Social context also influenced early post-ischemic corticosterone concentrations. Isolated mice had significantly elevated serum corticosterone concentrations 24 h after ischemia relative to the control mice (F_2,20 = 4.32, P < 0.0001; Figure 1h). Elevated post-ischemic corticosteroid concentrations have previously been linked to increased neuronal damage,^8,9 and may have contributed to the elevated neuronal death among the isolated mice relative to the socially housed cohort.

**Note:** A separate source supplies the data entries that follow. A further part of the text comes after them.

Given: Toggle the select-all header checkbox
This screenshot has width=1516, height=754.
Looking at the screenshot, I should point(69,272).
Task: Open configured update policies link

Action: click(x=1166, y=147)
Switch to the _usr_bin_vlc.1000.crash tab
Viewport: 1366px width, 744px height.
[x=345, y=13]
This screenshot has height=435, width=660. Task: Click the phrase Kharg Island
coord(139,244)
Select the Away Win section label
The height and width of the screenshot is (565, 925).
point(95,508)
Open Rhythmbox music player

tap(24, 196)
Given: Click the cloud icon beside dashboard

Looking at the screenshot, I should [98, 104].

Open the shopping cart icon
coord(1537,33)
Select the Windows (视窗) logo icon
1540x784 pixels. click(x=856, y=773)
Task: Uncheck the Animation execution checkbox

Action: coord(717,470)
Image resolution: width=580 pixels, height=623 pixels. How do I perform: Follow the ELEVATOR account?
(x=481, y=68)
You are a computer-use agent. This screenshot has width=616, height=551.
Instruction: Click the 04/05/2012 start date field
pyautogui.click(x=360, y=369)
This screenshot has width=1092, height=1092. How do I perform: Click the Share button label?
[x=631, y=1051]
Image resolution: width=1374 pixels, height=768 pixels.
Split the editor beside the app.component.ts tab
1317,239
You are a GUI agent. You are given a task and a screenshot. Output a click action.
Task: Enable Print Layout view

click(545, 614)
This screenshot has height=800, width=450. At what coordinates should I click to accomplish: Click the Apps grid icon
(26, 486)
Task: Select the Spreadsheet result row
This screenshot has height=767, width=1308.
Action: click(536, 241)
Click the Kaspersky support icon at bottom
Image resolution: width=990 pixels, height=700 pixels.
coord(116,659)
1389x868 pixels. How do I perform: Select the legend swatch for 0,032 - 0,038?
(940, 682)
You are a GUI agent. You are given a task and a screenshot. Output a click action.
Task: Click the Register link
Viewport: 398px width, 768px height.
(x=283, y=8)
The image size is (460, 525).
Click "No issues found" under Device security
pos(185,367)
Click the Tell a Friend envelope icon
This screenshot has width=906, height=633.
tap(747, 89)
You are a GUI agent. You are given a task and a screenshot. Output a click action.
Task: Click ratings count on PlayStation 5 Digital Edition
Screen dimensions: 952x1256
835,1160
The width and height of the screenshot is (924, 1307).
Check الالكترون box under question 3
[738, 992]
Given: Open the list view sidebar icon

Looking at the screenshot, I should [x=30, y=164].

Together, these data indicate that the pathophysiological responses of socially isolated and socially integrated mice to CA/CPR are quantitatively and qualitatively different; social isolation potentiates ischemia-induced neuronal damage, neuroinflammation and corticosteroid secretion, three important determinants of outcome following CA/CPR. The elevated inflammatory responses among socially isolated individuals also may indirectly compromise recovery by contributing to the development of post-ischemic affective disorders.¹⁰ Given the well-described influence of social relationships on health, and this new evidence that social isolation alters the physiological response to cardiac arrest, we emphasize the need for additional research aimed at characterizing and promoting the types of social relationships that promote health in humans, and the value of monitoring physiological measures in these studies.